Friday, October 09, 2009

No Compromise (Daniel 1)

I've been reflecting on the first chapter of Daniel and the topic of "No Compromise." My mind keeps flashing back to the gospel singer Keith Green and his powerful 1978 album of the same name:
Make my life a prayer to You
I wanna do what you want me to
No empty words and no white lies
No token prayers no compromise


(The album cover by the way actually reflects the life of Haman, who refused to bow down before the king in the book of Esther. But it's the same message....)

What gripped me about this slogan then, and still does, is the decisive nature of Christian faith and that it sometimes has to stand quite definitively against the grain. It's what God says to Moses on Leviticus 19:2, "Be holy because I, the Lord your God, am holy." Or what Jesus stated quite succinctly in Matthew 6:8, "Do not be like them." Christ sometimes stands "against culture" as the 20th century theologian H. Richard Niebuhr put it.

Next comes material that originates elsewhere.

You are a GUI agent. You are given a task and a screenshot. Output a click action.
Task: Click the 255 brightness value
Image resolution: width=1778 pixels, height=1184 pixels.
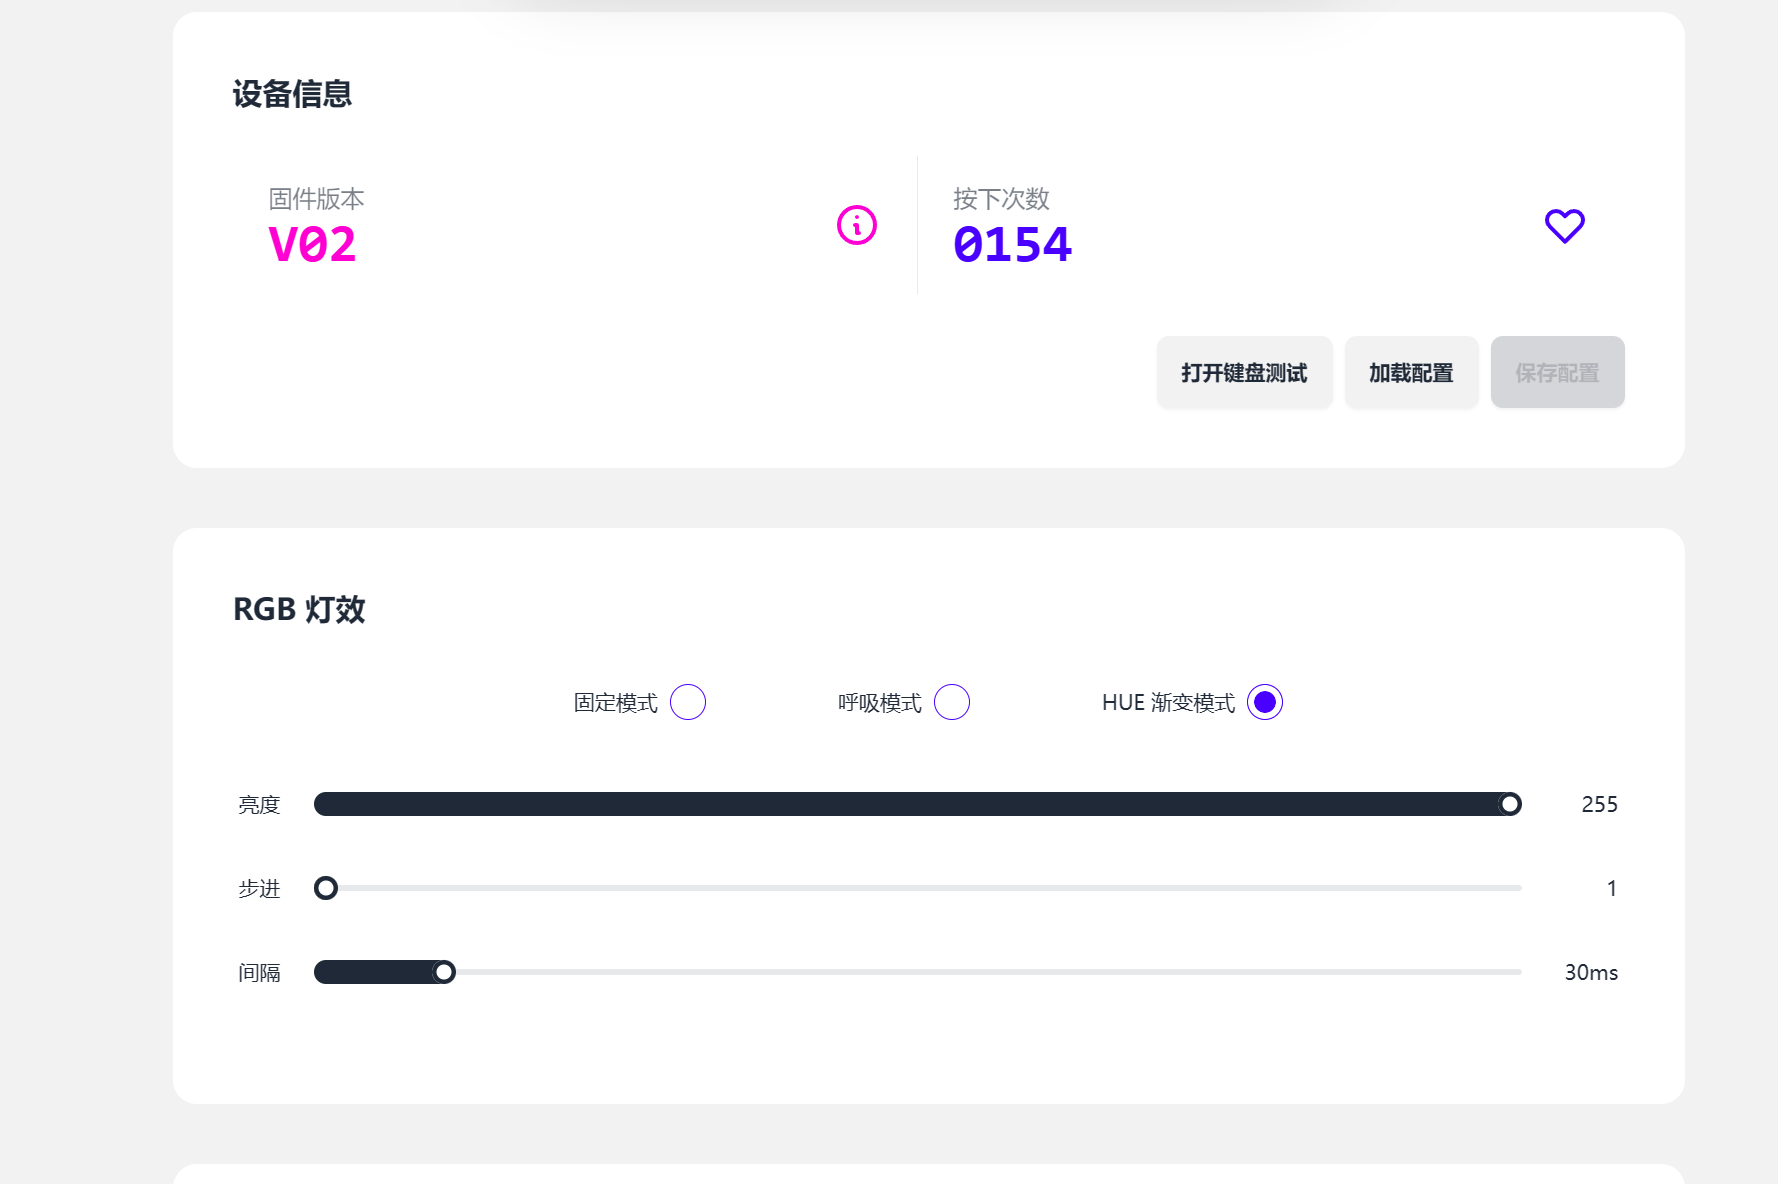point(1599,804)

The amazing thing about Daniel and his three friends, Meshach, Shadrach, and Abednego, is that even when they stood against the culture of the Babylonians, God didn't diminish their influence, he increased it. I've seen that happen--to the degree that I've lived for what God wants in my life, I deepen in integrity and character in ways that make me more effective in the world. As Keith Green wrote, that's a prayer worth living out.

1 comment:

Unknown said...

Greg, wasn't it Esther's uncle, Mordecai, who didn't bow down? Haman was the official who wished that Mordecai had. The concept of no compromise is something that I work on -- Kathryn P.